=== Extracted information ===

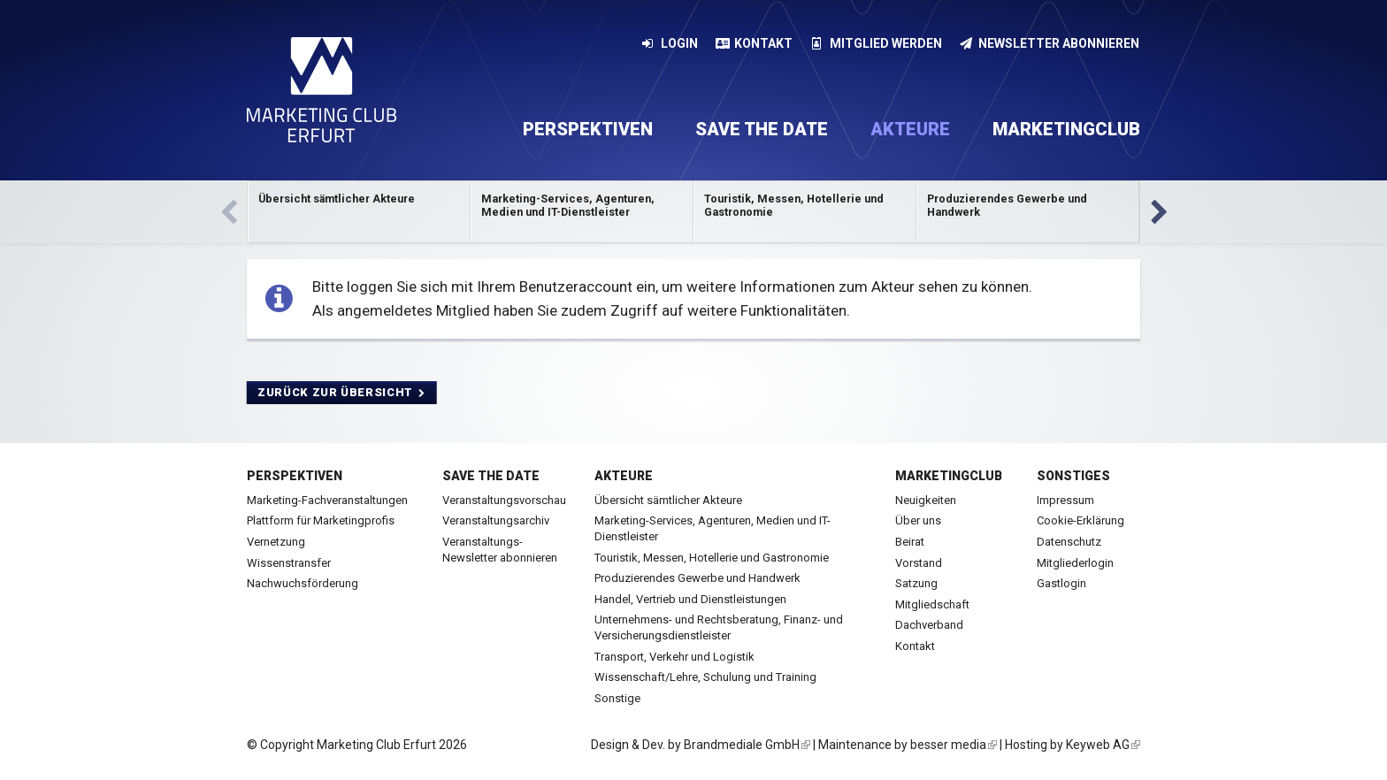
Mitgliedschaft (932, 604)
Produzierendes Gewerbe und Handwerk (697, 578)
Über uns (918, 520)
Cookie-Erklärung (1080, 520)
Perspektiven (588, 129)
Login (669, 43)
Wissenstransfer (289, 563)
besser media (953, 745)
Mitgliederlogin (1075, 563)
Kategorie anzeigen (359, 211)
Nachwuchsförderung (302, 583)
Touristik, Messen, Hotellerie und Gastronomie (711, 557)
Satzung (916, 583)
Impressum (1065, 500)
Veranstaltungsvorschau (504, 500)
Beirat (909, 541)
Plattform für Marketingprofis (321, 520)
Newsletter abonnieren (1050, 43)
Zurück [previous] (228, 212)
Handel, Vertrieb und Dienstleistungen (690, 599)
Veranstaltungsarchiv (495, 520)
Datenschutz (1069, 541)
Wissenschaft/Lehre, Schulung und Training (705, 677)
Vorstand (918, 563)
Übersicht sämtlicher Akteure (668, 500)
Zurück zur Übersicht (341, 392)
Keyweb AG (1103, 745)
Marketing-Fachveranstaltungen (327, 500)
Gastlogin (1061, 583)
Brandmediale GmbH (747, 745)
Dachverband (929, 624)
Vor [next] (1158, 212)
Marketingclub (1066, 129)
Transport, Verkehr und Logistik (674, 656)
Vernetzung (276, 541)
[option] (359, 212)
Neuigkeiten (925, 500)
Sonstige (617, 698)
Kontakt (754, 43)
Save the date (761, 129)
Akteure (910, 129)
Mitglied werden (876, 43)
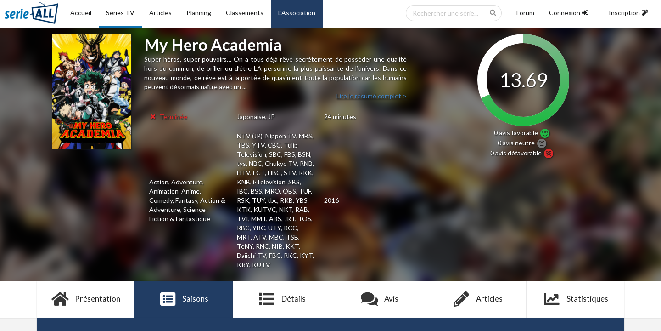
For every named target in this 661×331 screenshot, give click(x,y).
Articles (160, 13)
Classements (244, 13)
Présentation (85, 299)
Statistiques (575, 299)
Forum (525, 13)
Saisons (184, 299)
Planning (198, 13)
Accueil (80, 13)
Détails (282, 299)
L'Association (296, 13)
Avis (379, 299)
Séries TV (120, 13)
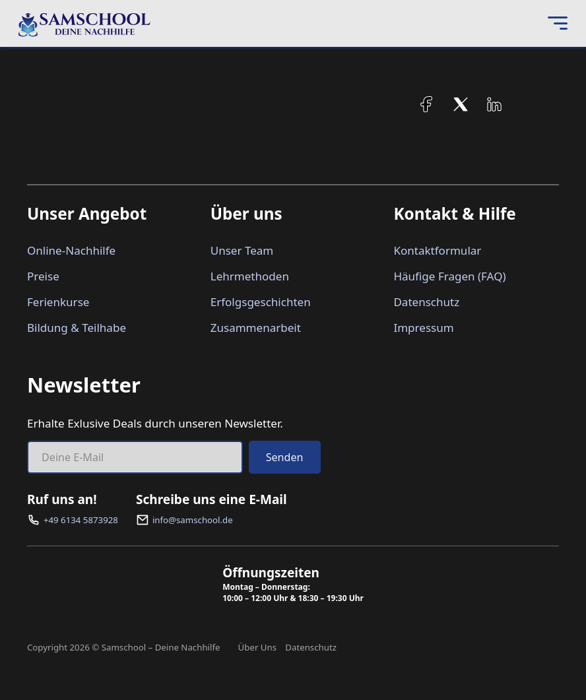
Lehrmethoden (250, 276)
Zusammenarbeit (256, 327)
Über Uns (257, 647)
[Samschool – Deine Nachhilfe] (84, 24)
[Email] (135, 457)
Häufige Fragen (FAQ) (449, 276)
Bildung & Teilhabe (76, 327)
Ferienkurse (58, 301)
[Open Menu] (558, 24)
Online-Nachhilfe (71, 250)
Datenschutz (426, 301)
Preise (43, 276)
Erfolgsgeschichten (261, 301)
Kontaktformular (437, 250)
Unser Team (242, 250)
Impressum (423, 327)
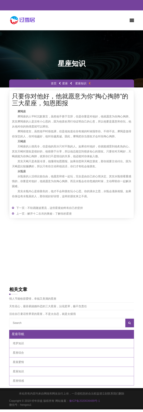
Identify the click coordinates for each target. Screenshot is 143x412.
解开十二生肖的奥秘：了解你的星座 (49, 213)
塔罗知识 (18, 343)
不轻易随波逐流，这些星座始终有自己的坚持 (55, 207)
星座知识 (80, 83)
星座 (65, 83)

===

What needs to be done> Output the records above as a two-column CSV with the header text,coordinates, and one row for each answer: the text it belongs to under text and the answer under coordinates. Put each value in a single double-quoted field, replace line breaks with spaces, and leave the pictures out.

Result of the task>
text,coordinates
"Mitgliedschaft","(932, 604)"
"Produzierendes Gewerbe und Handwerk","(697, 578)"
"Über uns","(918, 520)"
"Cookie-Erklärung","(1080, 520)"
"Perspektiven","(588, 129)"
"Login","(669, 43)"
"Wissenstransfer","(289, 563)"
"besser media","(953, 745)"
"Mitgliederlogin","(1075, 563)"
"Kategorie anzeigen","(359, 211)"
"Nachwuchsförderung","(302, 583)"
"Touristik, Messen, Hotellerie und Gastronomie","(711, 557)"
"Satzung","(916, 583)"
"Impressum","(1065, 500)"
"Veranstaltungsvorschau","(504, 500)"
"Beirat","(909, 541)"
"Plattform für Marketingprofis","(321, 520)"
"Newsletter abonnieren","(1050, 43)"
"Zurück [previous]","(228, 212)"
"Handel, Vertrieb und Dienstleistungen","(690, 599)"
"Veranstaltungsarchiv","(495, 520)"
"Datenschutz","(1069, 541)"
"Wissenschaft/Lehre, Schulung und Training","(705, 677)"
"Vorstand","(918, 563)"
"Übersicht sämtlicher Akteure","(668, 500)"
"Zurück zur Übersicht","(341, 392)"
"Keyweb AG","(1103, 745)"
"Marketing-Fachveranstaltungen","(327, 500)"
"Gastlogin","(1061, 583)"
"Brandmediale GmbH","(747, 745)"
"Dachverband","(929, 624)"
"Vor [next]","(1158, 212)"
"Marketingclub","(1066, 129)"
"Transport, Verkehr und Logistik","(674, 656)"
"Vernetzung","(276, 541)"
"[option]","(359, 212)"
"Neuigkeiten","(925, 500)"
"Sonstige","(617, 698)"
"Kontakt","(754, 43)"
"Save the date","(761, 129)"
"Akteure","(910, 129)"
"Mitglied werden","(876, 43)"
"For every named target in this 661×331 screenshot, give click(x,y). Articles","(160, 13)"
"Classements","(244, 13)"
"Présentation","(85, 299)"
"Statistiques","(575, 299)"
"Forum","(525, 13)"
"Saisons","(184, 299)"
"Planning","(198, 13)"
"Accueil","(80, 13)"
"Détails","(282, 299)"
"L'Association","(296, 13)"
"Avis","(379, 299)"
"Séries TV","(120, 13)"
"Lehrmethoden","(250, 276)"
"Zusammenarbeit","(256, 327)"
"Über Uns","(257, 647)"
"[Samschool – Deine Nachhilfe]","(84, 24)"
"[Email]","(135, 457)"
"Häufige Fragen (FAQ)","(449, 276)"
"Bildung & Teilhabe","(76, 327)"
"Ferienkurse","(58, 301)"
"[Open Menu]","(558, 24)"
"Online-Nachhilfe","(71, 250)"
"Datenschutz","(426, 301)"
"Preise","(43, 276)"
"Erfolgsgeschichten","(261, 301)"
"Kontaktformular","(437, 250)"
"Unser Team","(242, 250)"
"Impressum","(423, 327)"
"Identify the click coordinates for each target. Screenshot is 143x412. 解开十二生肖的奥秘：了解你的星座","(49, 213)"
"塔罗知识","(18, 343)"
"不轻易随波逐流，这些星座始终有自己的坚持","(55, 207)"
"星座知识","(80, 83)"
"星座","(65, 83)"